193.Oublier la numérotation des faces : les faces sont numérotées de l’extérieur vers l’intérieur (face 1 = extérieure, face 4 = intérieure pour un double vitrage). La position du revêtement Low-E est critique pour la performance.
194.Négliger le calcul de flèche : la flèche maximale admissible est souvent dépassée dans les grands panneaux. Vérifiez toujours la flèche en plus de la contrainte.
195.Utiliser des cales en bois : les cales doivent être en matériau non absorbant (élastomère, plastique dur). Le bois absorbe l’humidité et provoque des contraintes locales.
196.Ignorer la dilatation thermique : le verre se dilate d’environ 9 × 10⁻⁶ m/m·°C. Pour un panneau de 2 m avec un ΔT de 50 °C, la dilatation est de 0,9 mm. Les jeux de vitrage doivent tenir compte de cette dilatation.
197.Confondre les valeurs U et R : la valeur U est en W/m²·K (plus bas = mieux isolé). La valeur R est en m²·K/W (plus haut = mieux isolé). La relation est R = 1/U.
198.Oublier les exigences de drainage : les cadres de vitrage doivent avoir des trous de drainage pour éviter l’accumulation d’eau et la corrosion.
199.Ne pas vérifier la compatibilité des matériaux : le silicone structural n’est pas compatible avec tous les mastics. Vérifiez la compatibilité avant application.
200.Sous-estimer les charges de vent locales : les zones côtières et les hauteurs élevées ont des pressions de vent supérieures. Consultez le CNB pour les valeurs de pression dynamique.

Résumé

Le verre trempé offre une résistance 4 à 5 fois supérieure au recuit et se brise en granulés. Il ne peut pas être usiné après trempe.
Le verre feuilleté maintient les fragments en place grâce à l’intercalaire PVB. Il est obligatoire pour les toitures et les garde-corps.
Le vitrage isolant combine plusieurs feuilles avec une lame de gaz pour réduire la transmission thermique. Les valeurs U varient de 0,8 à 2,8 W/m²·K selon la configuration.
Le vitrage structural utilise du silicone structural pour coller le verre au cadre. Les joints doivent avoir une largeur et une épaisseur minimales de 6 mm.
Les murs-rideaux sont des enveloppes non porteuses qui supportent leur propre poids et les charges de vent. Ils sont classés en quatre types : stick, unitized, cell et spider.
Les verres intelligents (électrochromiques, thermochromiques, photovoltaïques) offrent des fonctionnalités dynamiques mais nécessitent des considérations électriques spécifiques.
Les garde-corps vitrés doivent avoir une hauteur minimale de 1070 mm et résister à une charge horizontale de 0,5 kN/m.
Les toitures vitrées nécessitent une pente minimale de 10° et du verre feuilleté ou trempé-feuilleté.
Le CNB 2020 exige du verre de sécurité dans les zones à risque d’impact (portes, fenêtres basses, douches, garde-corps).
Les normes CAN/CGSB définissent les exigences de fabrication et de performance pour chaque type de verre.

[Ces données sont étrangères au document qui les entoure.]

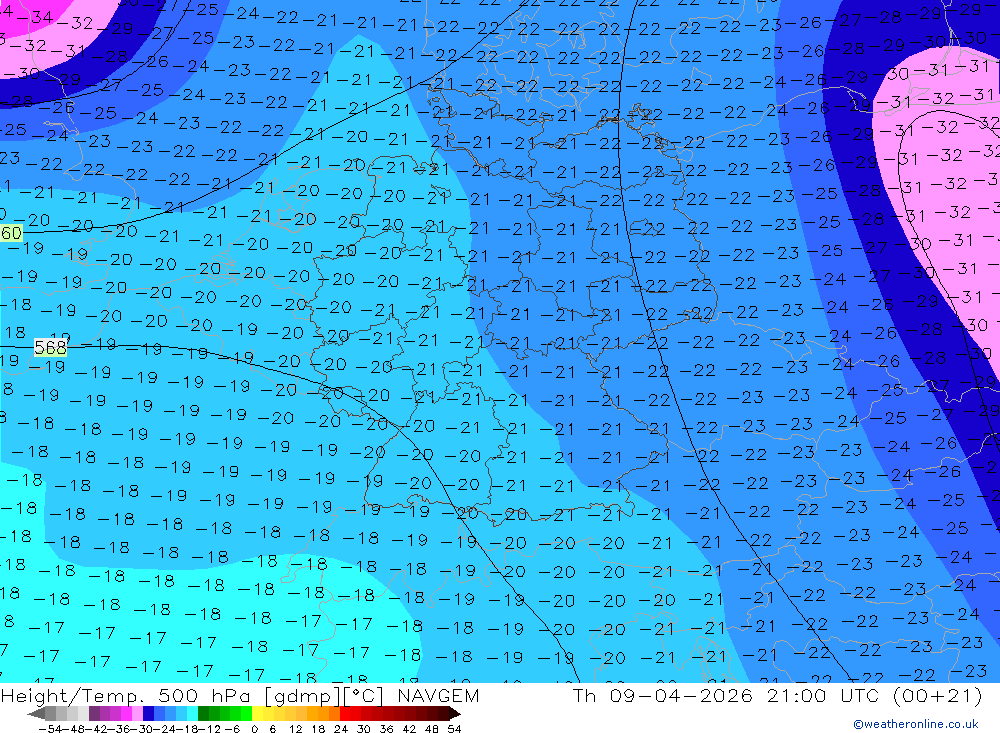The height and width of the screenshot is (733, 1000).
Task: Select the dark blue swatch above legend value -30
Action: tap(149, 714)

Conseil final pour l’examen : Mémorisez les valeurs numériques clés (épaisseurs minimales, hauteurs, charges, températures) et les formules de calcul de contrainte et de flèche. Les questions de l’examen Sceau rouge portent souvent sur des applications pratiques de ces valeurs. Entraînez-vous à résoudre des problèmes de calcul d’épaisseur de verre et de dimensionnement de vitrage isolant.